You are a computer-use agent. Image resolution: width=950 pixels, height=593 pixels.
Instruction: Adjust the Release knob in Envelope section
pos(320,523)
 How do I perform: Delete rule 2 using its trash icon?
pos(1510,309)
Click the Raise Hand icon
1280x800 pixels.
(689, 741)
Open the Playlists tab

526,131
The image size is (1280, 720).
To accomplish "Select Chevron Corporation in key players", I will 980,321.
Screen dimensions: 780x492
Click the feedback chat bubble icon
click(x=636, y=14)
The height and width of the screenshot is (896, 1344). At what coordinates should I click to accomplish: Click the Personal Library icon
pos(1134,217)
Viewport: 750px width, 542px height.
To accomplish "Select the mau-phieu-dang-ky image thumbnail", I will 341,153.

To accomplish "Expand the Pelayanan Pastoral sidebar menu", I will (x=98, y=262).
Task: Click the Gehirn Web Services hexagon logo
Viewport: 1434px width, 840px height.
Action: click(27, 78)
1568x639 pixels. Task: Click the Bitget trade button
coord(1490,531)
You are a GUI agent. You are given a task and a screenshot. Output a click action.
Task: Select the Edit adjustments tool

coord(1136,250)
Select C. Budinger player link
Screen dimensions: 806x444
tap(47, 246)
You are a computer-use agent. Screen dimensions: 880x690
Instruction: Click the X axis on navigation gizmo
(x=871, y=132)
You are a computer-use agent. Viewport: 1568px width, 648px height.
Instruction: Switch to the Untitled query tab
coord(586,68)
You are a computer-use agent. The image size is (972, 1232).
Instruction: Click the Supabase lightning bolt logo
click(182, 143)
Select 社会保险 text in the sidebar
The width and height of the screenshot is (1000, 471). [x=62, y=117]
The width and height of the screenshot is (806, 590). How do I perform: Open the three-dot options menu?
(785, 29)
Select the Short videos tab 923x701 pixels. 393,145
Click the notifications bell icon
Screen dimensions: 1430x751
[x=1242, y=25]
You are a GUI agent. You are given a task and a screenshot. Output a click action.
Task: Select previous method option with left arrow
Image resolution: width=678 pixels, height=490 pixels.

━━━━━━━━

• [Set task] Rewrite the material above as a Markdown table with the columns Row and Line, one row per line, numbering the rows in order and skipping blank lines.

• [Worked answer]
| Row | Line |
|---|---|
| 1 | You are a computer-use agent. Image resolution: width=950 pixels, height=593 pixels. |
| 2 | Instruction: Adjust the Release knob in Envelope section |
| 3 | pos(320,523) |
| 4 |  How do I perform: Delete rule 2 using its trash icon? |
| 5 | pos(1510,309) |
| 6 | Click the Raise Hand icon |
| 7 | 1280x800 pixels. |
| 8 | (689, 741) |
| 9 | Open the Playlists tab |
| 10 | 526,131 |
| 11 | The image size is (1280, 720). |
| 12 | To accomplish "Select Chevron Corporation in key players", I will 980,321. |
| 13 | Screen dimensions: 780x492 |
| 14 | Click the feedback chat bubble icon |
| 15 | click(x=636, y=14) |
| 16 | The height and width of the screenshot is (896, 1344). At what coordinates should I click to accomplish: Click the Personal Library icon |
| 17 | pos(1134,217) |
| 18 | Viewport: 750px width, 542px height. |
| 19 | To accomplish "Select the mau-phieu-dang-ky image thumbnail", I will 341,153. |
| 20 | To accomplish "Expand the Pelayanan Pastoral sidebar menu", I will (x=98, y=262). |
| 21 | Task: Click the Gehirn Web Services hexagon logo |
| 22 | Viewport: 1434px width, 840px height. |
| 23 | Action: click(27, 78) |
| 24 | 1568x639 pixels. Task: Click the Bitget trade button |
| 25 | coord(1490,531) |
| 26 | You are a GUI agent. You are given a task and a screenshot. Output a click action. |
| 27 | Task: Select the Edit adjustments tool |
| 28 | coord(1136,250) |
| 29 | Select C. Budinger player link |
| 30 | Screen dimensions: 806x444 |
| 31 | tap(47, 246) |
| 32 | You are a computer-use agent. Screen dimensions: 880x690 |
| 33 | Instruction: Click the X axis on navigation gizmo |
| 34 | (x=871, y=132) |
| 35 | You are a computer-use agent. Viewport: 1568px width, 648px height. |
| 36 | Instruction: Switch to the Untitled query tab |
| 37 | coord(586,68) |
| 38 | You are a computer-use agent. The image size is (972, 1232). |
| 39 | Instruction: Click the Supabase lightning bolt logo |
| 40 | click(182, 143) |
| 41 | Select 社会保险 text in the sidebar |
| 42 | The width and height of the screenshot is (1000, 471). [x=62, y=117] |
| 43 | The width and height of the screenshot is (806, 590). How do I perform: Open the three-dot options menu? |
| 44 | (785, 29) |
| 45 | Select the Short videos tab 923x701 pixels. 393,145 |
| 46 | Click the notifications bell icon |
| 47 | Screen dimensions: 1430x751 |
| 48 | [x=1242, y=25] |
| 49 | You are a GUI agent. You are given a task and a screenshot. Output a click action. |
| 50 | Task: Select previous method option with left arrow |
| 51 | Image resolution: width=678 pixels, height=490 pixels. |